In some embodiments, the determining a memory management time window according to data processing duration associated with an inference request set being executed in the schedule queue includes:

- determining whether there is an inference request at a prefill stage in the inference request set being executed in the schedule queue; and
- if there is an inference request at the prefill stage, determining a maximum token quantity corresponding to the inference request in the inference request set, and determining the memory management time window according to token processing duration corresponding to the maximum token quantity; or
- if no inference request at the prefill stage exists, determining longest token generation duration corresponding to an inference request in the inference request set, and determining the memory management time window according to the longest token generation duration.

In some embodiments, the computing a GPU memory demand amount corresponding to the inference request set in the memory management time window includes:

- computing static GPU memory usage corresponding to the inference request set in the memory management time window;
- determining maximum GPU memory usage in a previous memory management time window corresponding to the memory management time window and a sum of static GPU memory usage corresponding to the inference request set in each target memory management time window, and determining a difference between the maximum GPU memory usage and the sum of the static GPU memory usage as dynamic GPU memory usage corresponding to the inference request set in the memory management time window, where the target memory management window is a memory management window located before the memory management time window in a process of executing the inference request set; and
- determining a sum of the static GPU memory usage and the dynamic GPU memory usage as the GPU memory demand amount corresponding to the inference request set in the memory management time window.
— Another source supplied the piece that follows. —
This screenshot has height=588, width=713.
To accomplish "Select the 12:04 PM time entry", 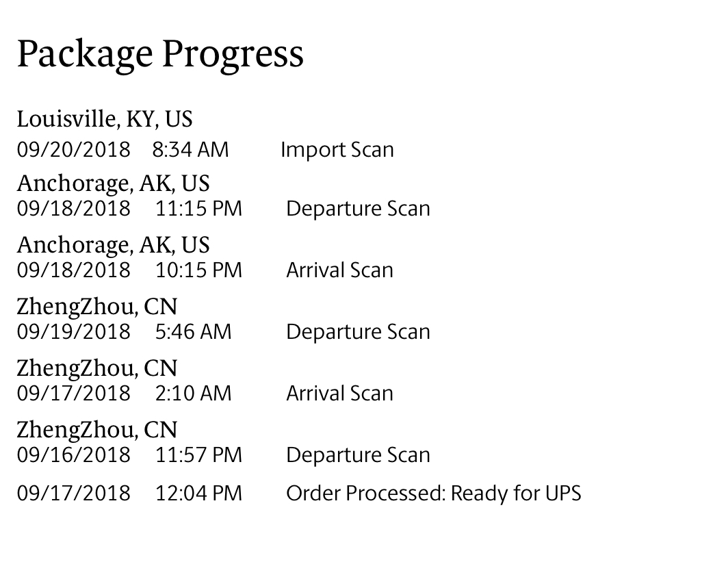I will click(x=198, y=494).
In some embodiments, the computing static GPU memory usage corresponding to the inference request set in the memory management time window includes:

- determining whether there is an inference request at a prefill stage in the inference request set being executed in the schedule queue; and
- if there is an inference request at the prefill stage, determining first GPU memory usage needed by a token corresponding to each inference request in the inference request set, generating, based on each inference request in the inference request set, second GPU memory usage needed by one token, and determining a sum of the first GPU memory usage and the second GPU memory usage as the static GPU memory usage corresponding to the inference request set in the memory management time window; or
- if no inference request at the prefill stage exists, generating GPU memory usage needed by one token based on each inference request in the inference request set, and determining the GPU memory usage as the static GPU memory usage corresponding to the inference request set in the memory management time window.
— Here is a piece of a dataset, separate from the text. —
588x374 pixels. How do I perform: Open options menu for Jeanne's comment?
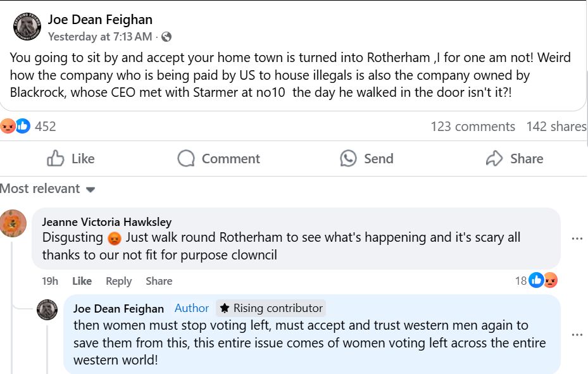point(577,239)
In some embodiments, the allocating a GPU memory to the inference request set according to the GPU memory demand amount includes:

- obtaining current GPU memory usage corresponding to the inference request set;
- determining, according to the current GPU memory usage and the GPU memory demand amount, whether a GPU memory allocation condition and a GPU memory release condition are met;
- allocating a GPU memory to the inference request set according to the GPU memory demand amount if the GPU memory allocation condition is met; and
- if the GPU memory release condition is met, releasing a GPU memory used to execute the inference request set, and updating the current CPU memory usage, to allocate a GPU memory to the inference request set according to the GPU memory demand amount if it is determined that the GPU memory allocation condition is met according to the updated current GPU memory usage and the GPU memory demand amount.

In some embodiments, the GPU memory allocation condition includes:

- a sum of the current GPU memory usage and the GPU memory demand amount is less than a preset first threshold; and
- the GPU memory release condition includes:
- the current GPU memory usage is greater than a preset second threshold.
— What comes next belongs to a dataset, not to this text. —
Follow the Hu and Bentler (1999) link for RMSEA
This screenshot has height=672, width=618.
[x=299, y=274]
In some embodiments, the releasing a GPU memory used to execute the inference request set includes:

- determining whether a quantity of inference requests in the inference request set is greater than a preset third threshold; and
- if the quantity is greater than the third threshold, offloading a token corresponding to each inference request in the inference request set to a CPU memory, to release a GPU memory occupied by the token; or if the quantity is not greater than the third threshold, updating the inference request based on the token corresponding to each inference request in the inference request set, to release a GPU memory occupied by the token.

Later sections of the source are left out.